Pemerintah melalui Kementerian Agraria dan Tata Ruang (ATR)/Badan Pertanahan Nasional (BPN) yang kala itu dipimpin Sofyan Djalil pernah menyerahkan HGB kepada Suku Bajo pada 2022, silam. Setahun kemudian, Menteri ATR/Kepala BPN Hadi Tjahjanto menyerahkan HGB kepada Suku Bajo yang menghuni Kepulauan Wakatobi, Sulawesi Tenggara (Sultra).
Kepemilikan HGB (Hak Guna Bangunan) di perairan pesisir tersebut dianggap hal yang lumrah. Guru Besar Hukum Agraria Universitas Gadjah Mada (UGM), Maria Suwardjono menyebut hal tersebut telah diatur dalam Undang-undang No 5 Tahun 1960 tentang Pokok-pokok Agraria (UU PA).
"Jadi kalau sekarang kita mempertanyakan hak atas tanah di wilayah perairan pesisir, itu sebetulnya sudah lama sekali. Dalam Pasal 1 UU PA sudah membuka peluang itu," kata Maria dikutip Jumat (6/2/2025).
Sejumlah suku di Indonesia, kata dia, banyak yang membangun rumah di lahan di atas perairan di pesisisr. Salah satunya Suku Bajo yang bermukim secara terapung di Teluk Tomini, Sulawesi Tengah (Sulteng).
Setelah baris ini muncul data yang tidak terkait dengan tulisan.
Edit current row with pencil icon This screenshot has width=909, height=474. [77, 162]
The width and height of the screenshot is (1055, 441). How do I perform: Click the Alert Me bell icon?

"Ingat semboyan nenek moyangku adalah pelaut. Banyak sekali suku-suku asli yang rumahnya terapung. Termasuk Suku Laut dan Suku Barok di Kepulauan Riau. Atau HGB untuk suku Kampung Laut yang hidup di perairan Batam. Mereka punya hak atas lahan yang ditempatinya. Jadi, hak lahan di perairan pesisir itu memang bukan hal baru," terang Prof Maria.